You have these redeemed special emissaries of God used for the proclamation of the gospel during the time of the Tribulation, and they're pouring out praise to the Lamb, to the Lamb, and that is none other than Christ. Worshiping Jesus Christ is fitting. It is right. It is proper. And even though in His humiliation in John 4 He doesn't come right out and say, Worship Me, it's bound up in the concept that He is one with the Father, and no man comes to the Father but through Him, but through Him.
And so we have every reason and every right and fact. We have every command to come to the Father through the Son in the Spirit. True Trinitarian worship. And I don't know about you, but when I think of what the Spirit of God does in my life in bringing me to God, in empowering me for service, in energizing me for worship, I cannot help but respond to give glory and adoration and praise to the Spirit as well as the Son as well as the Father. That's the focus of worship. That's why I'm concerned about people who just vaguely worship God. And I'm also concerned about the kind of people whose worship seems to terminate at the Son. It just goes to Christ. It's sort of the Jesus approach.
It never gets beyond that. And I also worry about that which inordinately and incessantly focuses only on the Holy Spirit. We are to worship God, but God as the Father of the Lord Jesus Christ in the energy and the power of the blessed Holy Spirit. Now, we've talked about the importance of worship. We've talked about the source of worship, our redemption. We've talked about the object of worship, the Trinity. And now I want to talk about the sphere of worship, the sphere of worship.
We could call it the place. Where do we worship? Where do we worship? Clearly, in the Old Testament, they worshiped in temples, tabernacles, very specified geographical locations.
But notice verse 21. The woman has said, We Samaritans worship in Mount Gerizim, which is up in the north. You Jews worship in Jerusalem, Mount Moriah. And she's sort of saying, Which is the right place? And Jesus says, Woman, believe Me, the hour cometh when you shall neither in this mountain, that is Mount Gerizim, or at Jerusalem worship the Father. Neither one. In other words, He says, Very soon neither one will be the place.
They're both going to be eliminated. Now, that is not to deny the place of the Old Testament temple and tabernacle. That is not to deny the reality of the ceremonial system or the sacrificial system. That is not to deny all of the emblems and pictures and so forth that God gave them.
But what it's saying is this, there's coming a time when those symbols will pass away.

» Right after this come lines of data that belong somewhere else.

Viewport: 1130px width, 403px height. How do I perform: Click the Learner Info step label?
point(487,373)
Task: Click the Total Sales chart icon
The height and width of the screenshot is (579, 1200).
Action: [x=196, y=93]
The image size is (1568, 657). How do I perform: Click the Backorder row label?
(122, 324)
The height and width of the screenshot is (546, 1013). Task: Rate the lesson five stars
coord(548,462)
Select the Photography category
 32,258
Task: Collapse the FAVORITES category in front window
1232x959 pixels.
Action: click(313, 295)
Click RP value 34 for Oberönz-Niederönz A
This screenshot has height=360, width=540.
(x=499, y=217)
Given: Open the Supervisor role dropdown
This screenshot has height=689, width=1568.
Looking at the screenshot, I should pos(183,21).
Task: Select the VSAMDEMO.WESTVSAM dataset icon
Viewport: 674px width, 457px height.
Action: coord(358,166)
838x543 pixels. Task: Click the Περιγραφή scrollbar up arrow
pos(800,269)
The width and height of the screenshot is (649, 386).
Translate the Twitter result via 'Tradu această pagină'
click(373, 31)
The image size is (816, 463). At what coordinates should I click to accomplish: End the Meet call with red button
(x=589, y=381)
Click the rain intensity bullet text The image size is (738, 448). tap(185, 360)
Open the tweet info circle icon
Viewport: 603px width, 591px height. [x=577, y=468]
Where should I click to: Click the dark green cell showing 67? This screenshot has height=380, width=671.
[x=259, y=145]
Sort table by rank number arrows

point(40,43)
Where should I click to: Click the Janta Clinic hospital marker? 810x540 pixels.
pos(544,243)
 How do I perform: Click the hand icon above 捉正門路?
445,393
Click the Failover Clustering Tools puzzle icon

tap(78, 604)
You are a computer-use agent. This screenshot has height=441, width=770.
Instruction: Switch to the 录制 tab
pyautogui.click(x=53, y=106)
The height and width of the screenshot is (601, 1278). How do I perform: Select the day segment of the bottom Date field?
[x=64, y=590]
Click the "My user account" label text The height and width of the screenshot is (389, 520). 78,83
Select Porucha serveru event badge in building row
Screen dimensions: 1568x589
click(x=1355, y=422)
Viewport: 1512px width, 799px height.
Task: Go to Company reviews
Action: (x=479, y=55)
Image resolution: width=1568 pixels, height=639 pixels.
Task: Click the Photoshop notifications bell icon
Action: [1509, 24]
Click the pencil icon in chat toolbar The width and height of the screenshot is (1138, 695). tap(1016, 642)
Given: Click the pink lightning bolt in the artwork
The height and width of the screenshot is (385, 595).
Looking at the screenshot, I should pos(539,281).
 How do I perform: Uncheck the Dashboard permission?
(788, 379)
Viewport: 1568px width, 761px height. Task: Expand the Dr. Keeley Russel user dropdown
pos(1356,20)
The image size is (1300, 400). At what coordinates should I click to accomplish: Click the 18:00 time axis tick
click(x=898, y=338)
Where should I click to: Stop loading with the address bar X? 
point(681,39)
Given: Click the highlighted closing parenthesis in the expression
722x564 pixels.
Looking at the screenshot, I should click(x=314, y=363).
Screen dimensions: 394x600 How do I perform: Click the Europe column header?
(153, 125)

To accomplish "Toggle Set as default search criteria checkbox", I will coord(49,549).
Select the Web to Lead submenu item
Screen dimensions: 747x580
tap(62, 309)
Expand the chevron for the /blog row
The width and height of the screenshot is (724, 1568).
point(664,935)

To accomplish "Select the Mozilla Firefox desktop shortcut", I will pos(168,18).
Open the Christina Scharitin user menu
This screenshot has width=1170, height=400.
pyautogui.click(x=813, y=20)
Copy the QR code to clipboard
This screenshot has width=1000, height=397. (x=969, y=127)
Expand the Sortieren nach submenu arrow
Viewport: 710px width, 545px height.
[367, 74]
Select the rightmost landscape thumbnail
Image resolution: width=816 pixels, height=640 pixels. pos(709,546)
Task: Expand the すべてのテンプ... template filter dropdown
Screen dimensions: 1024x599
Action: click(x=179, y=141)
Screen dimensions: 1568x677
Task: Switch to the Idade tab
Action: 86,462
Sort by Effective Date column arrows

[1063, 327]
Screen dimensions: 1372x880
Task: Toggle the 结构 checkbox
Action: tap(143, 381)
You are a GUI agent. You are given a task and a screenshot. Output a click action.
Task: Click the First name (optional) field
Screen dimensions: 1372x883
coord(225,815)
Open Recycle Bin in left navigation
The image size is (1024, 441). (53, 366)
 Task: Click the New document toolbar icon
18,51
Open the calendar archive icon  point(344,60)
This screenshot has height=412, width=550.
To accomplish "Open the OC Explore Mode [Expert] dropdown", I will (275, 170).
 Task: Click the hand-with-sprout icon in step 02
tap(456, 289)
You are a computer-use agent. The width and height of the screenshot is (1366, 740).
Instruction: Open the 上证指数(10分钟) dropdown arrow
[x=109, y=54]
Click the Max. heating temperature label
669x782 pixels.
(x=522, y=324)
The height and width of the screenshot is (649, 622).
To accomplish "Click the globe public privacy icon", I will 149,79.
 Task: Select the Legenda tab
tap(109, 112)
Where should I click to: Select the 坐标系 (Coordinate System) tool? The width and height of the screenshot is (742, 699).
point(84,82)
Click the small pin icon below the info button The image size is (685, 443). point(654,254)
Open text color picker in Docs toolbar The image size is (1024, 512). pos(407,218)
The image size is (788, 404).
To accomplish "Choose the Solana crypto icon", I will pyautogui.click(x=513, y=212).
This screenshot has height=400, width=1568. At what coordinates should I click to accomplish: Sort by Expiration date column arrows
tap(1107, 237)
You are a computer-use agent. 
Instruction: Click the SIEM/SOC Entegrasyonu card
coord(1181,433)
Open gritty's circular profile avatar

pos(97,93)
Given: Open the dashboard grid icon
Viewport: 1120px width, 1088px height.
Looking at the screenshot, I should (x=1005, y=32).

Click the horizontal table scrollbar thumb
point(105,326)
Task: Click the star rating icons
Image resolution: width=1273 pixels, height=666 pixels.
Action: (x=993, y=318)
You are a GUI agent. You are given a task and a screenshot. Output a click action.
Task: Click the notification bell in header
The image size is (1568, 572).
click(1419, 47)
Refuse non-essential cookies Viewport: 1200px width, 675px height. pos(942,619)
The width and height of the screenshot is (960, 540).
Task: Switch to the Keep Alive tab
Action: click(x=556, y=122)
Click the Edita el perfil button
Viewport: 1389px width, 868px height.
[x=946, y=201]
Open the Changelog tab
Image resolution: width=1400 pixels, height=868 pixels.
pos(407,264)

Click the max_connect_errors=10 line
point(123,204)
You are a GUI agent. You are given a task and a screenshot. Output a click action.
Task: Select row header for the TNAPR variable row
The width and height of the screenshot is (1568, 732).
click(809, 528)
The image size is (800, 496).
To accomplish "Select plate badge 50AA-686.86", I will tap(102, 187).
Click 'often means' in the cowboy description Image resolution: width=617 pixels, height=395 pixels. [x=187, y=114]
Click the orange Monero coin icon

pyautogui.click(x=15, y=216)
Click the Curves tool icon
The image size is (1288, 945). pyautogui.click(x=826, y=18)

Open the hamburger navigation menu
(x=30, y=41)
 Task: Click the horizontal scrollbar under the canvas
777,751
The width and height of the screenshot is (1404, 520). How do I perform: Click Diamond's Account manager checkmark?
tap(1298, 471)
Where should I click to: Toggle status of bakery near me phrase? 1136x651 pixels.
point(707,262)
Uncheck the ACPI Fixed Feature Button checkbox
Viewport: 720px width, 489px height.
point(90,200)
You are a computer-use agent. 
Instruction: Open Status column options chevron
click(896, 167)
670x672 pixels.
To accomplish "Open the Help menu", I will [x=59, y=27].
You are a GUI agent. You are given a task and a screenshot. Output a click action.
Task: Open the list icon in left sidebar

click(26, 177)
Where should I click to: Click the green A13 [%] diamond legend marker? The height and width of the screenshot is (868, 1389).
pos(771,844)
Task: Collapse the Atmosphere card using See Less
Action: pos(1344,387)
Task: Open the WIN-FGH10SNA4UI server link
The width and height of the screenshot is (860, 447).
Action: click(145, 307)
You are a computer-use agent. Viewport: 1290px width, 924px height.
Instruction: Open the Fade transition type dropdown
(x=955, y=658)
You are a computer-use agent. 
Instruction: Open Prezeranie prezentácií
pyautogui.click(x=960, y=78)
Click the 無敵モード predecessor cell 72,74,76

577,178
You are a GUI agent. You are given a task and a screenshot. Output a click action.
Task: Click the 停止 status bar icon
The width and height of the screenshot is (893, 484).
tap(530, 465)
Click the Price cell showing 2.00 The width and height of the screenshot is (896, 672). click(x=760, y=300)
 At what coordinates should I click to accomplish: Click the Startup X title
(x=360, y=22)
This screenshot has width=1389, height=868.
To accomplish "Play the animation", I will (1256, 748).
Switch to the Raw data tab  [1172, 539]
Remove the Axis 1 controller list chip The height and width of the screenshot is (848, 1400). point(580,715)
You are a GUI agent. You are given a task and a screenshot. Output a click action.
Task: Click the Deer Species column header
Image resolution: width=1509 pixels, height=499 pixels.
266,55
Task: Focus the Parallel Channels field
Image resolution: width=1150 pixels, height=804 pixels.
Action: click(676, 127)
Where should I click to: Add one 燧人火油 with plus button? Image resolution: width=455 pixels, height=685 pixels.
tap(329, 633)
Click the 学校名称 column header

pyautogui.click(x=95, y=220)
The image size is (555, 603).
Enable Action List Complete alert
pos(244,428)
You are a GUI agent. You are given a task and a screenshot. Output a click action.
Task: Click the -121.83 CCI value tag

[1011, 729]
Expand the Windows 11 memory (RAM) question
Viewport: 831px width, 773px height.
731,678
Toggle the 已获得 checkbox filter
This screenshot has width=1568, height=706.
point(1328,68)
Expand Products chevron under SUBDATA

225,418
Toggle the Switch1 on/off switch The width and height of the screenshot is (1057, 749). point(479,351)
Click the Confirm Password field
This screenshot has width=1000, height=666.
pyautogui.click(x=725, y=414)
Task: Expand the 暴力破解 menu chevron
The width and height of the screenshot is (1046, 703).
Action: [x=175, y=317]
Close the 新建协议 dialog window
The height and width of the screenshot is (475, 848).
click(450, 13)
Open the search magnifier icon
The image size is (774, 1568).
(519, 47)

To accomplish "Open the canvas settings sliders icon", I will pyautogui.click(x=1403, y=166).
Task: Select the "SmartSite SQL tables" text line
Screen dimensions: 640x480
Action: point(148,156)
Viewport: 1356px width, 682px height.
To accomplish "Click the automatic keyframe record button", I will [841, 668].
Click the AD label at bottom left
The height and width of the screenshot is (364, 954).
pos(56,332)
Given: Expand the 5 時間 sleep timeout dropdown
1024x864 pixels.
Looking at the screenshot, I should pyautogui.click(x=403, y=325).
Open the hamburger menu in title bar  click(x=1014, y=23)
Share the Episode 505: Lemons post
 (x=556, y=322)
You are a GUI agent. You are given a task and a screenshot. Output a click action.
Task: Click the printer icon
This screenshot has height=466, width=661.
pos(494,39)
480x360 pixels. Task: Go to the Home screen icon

There won't need to be a physical tabernacle or a physical temple anymore. There won't need to be any more sacrifices, any more priests.
Why? Because the time is coming when every individual will be a living temple. Every individual will be a living priest and the sacrifice that Christ offers will be the one full, final, permanent sacrifice that ends all sacrifices, right? Now, there was nothing wrong with those symbols, but they were only symbols. God never did just confine Himself to the temple or the tabernacle.
God was never limited to that. They were just praters of the mind. They were just symbols. They weren't the reality. They were just the symbols. But Christ says, in the New Covenant, even the symbols are going to go inside, as it were.
Even the things that you focus on will be internal rather than external. And so, they will come to an end, these things that have identified themselves as the places of worship. And you know, when Jesus died, the temple was rent from the top to the bottom, split open.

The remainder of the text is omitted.